Winter

Bizarr: Haareis

Haareis, auch Eiswolle genannt, besteht aus feinen Eisnadeln, die sich nur unter bestimmten Bedingungen bilden. Foto © Marcel Gluschak

Ich dachte zunächst: Liegt hier ein Stück Perücke? So unnatürlich wirkte das haarige Naturwunder, über das ich bei einem Waldspaziergang im Hintertaunus stolperte. Wohl eher ein Stück Fell, oder? Doch die leuchtend weißen Fäden schienen direkt aus einem Stück Holz zu wachsen. Dann ist es wohl ein Pilz, fragte ich mich. Doch das passte nicht wirklich zu dem, was ich bisher als Pilze kannte.

Die Haare wirkten extrem gleichförmig, hatten eine ähnliche Länge und wuchsen in feinen Locken.
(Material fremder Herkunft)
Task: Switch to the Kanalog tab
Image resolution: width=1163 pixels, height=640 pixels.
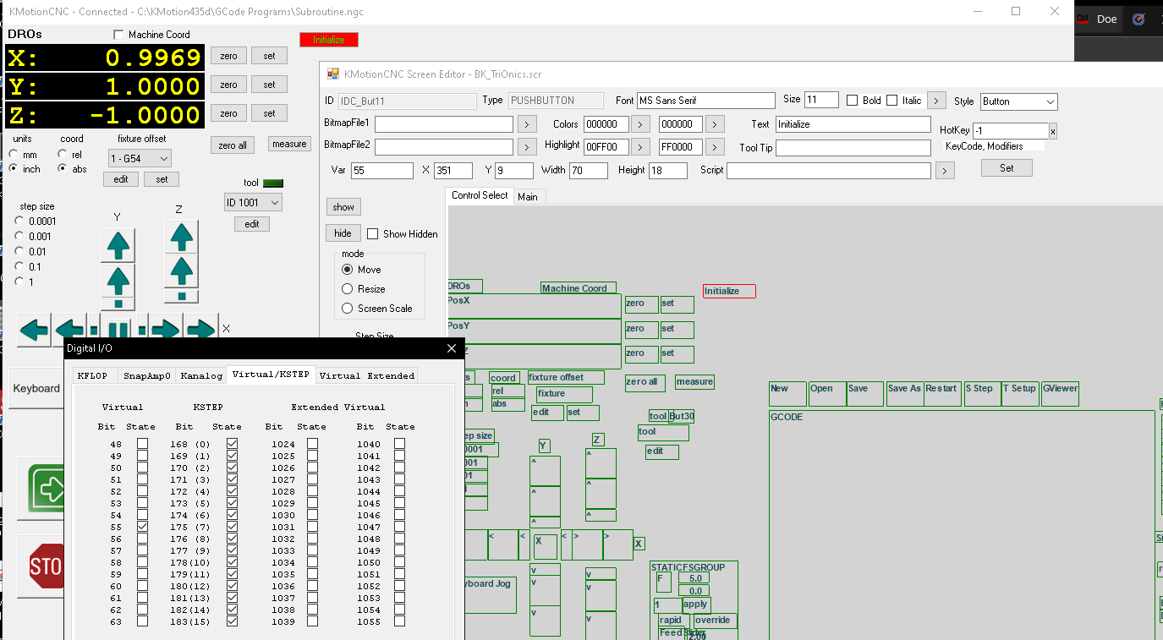Action: (201, 375)
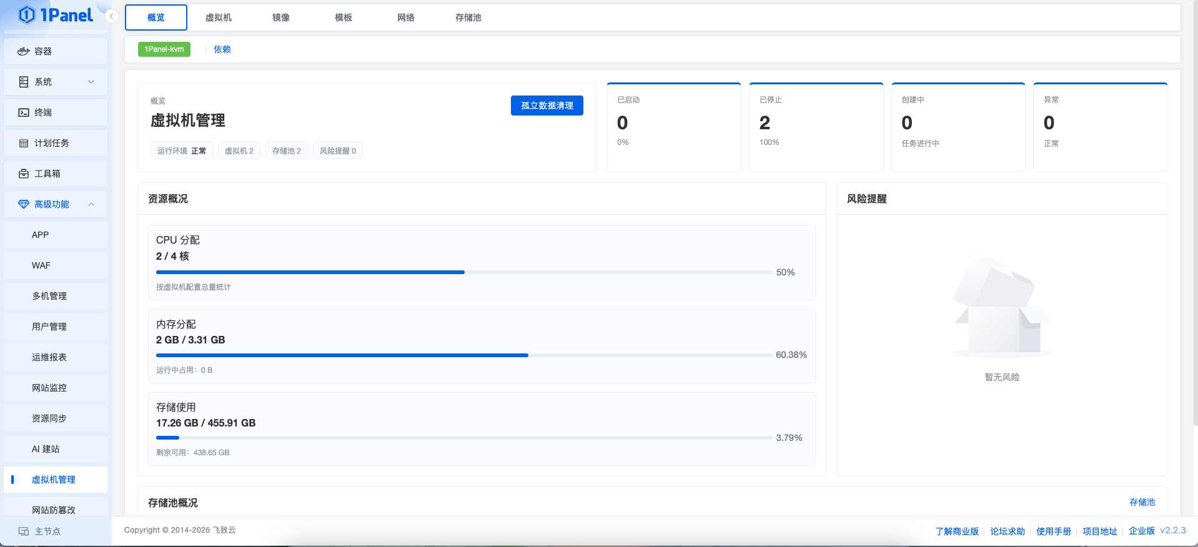This screenshot has width=1198, height=547.
Task: Click the 终端 terminal icon
Action: [x=24, y=112]
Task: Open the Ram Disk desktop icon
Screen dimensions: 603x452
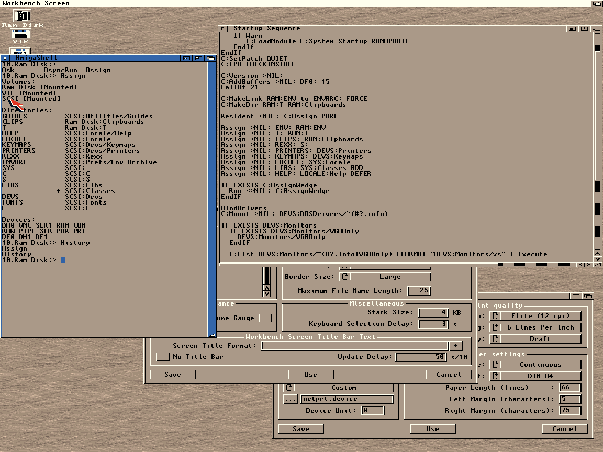Action: coord(22,16)
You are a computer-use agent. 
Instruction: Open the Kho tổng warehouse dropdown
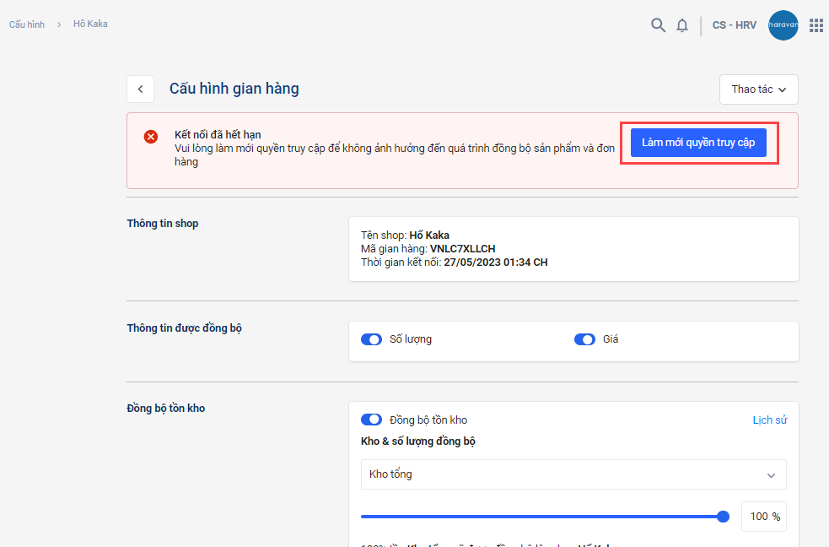[x=573, y=474]
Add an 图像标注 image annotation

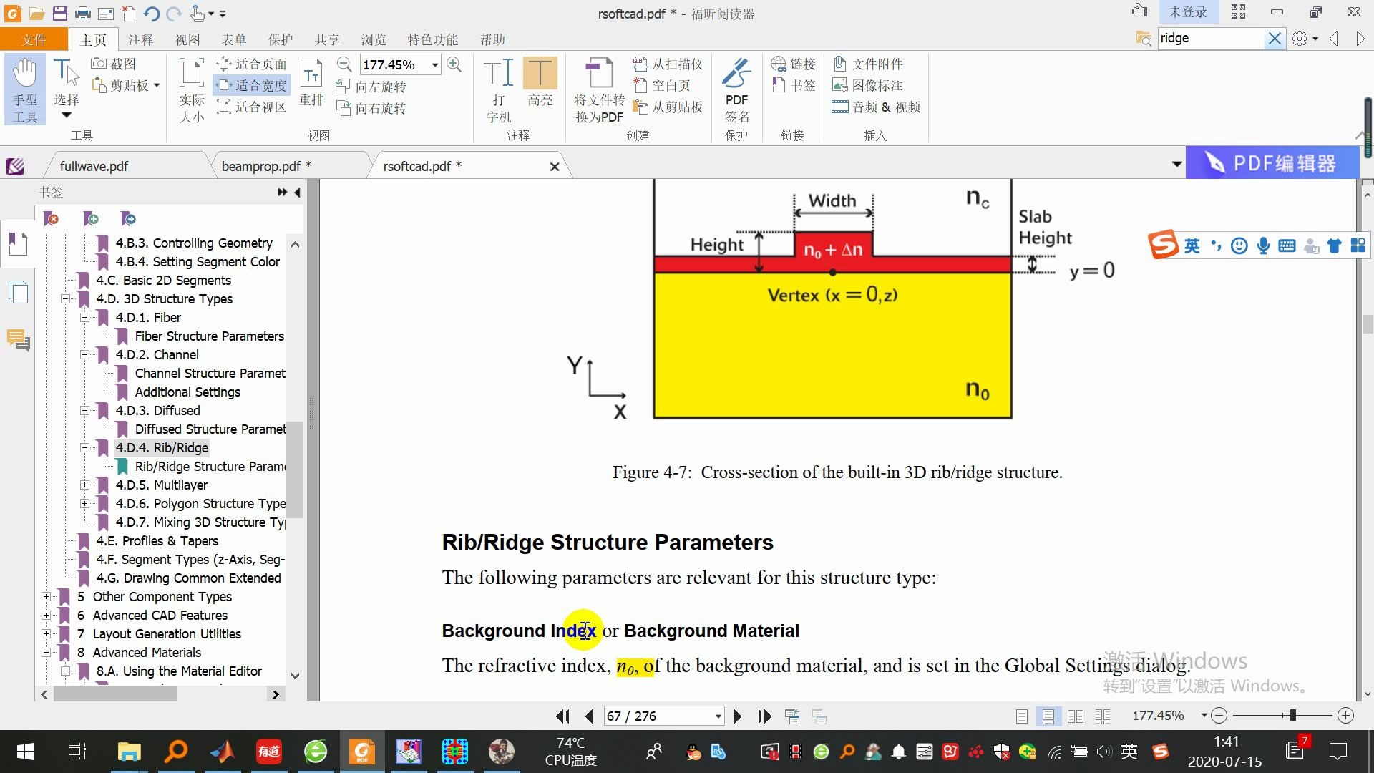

Das haarige Etwas leuchtete regelrecht auf dem umliegenden Laub. Ich bin ehrlich: Ich hab mich nicht getraut, die Haarbüschel zu berühren. Hätte ich es getan, hätte ich schnell bemerkt, wie die Haare in meiner Hand schmelzen. Was ich hier entdeckt habe, gibt es selten zu sehen: Haareis.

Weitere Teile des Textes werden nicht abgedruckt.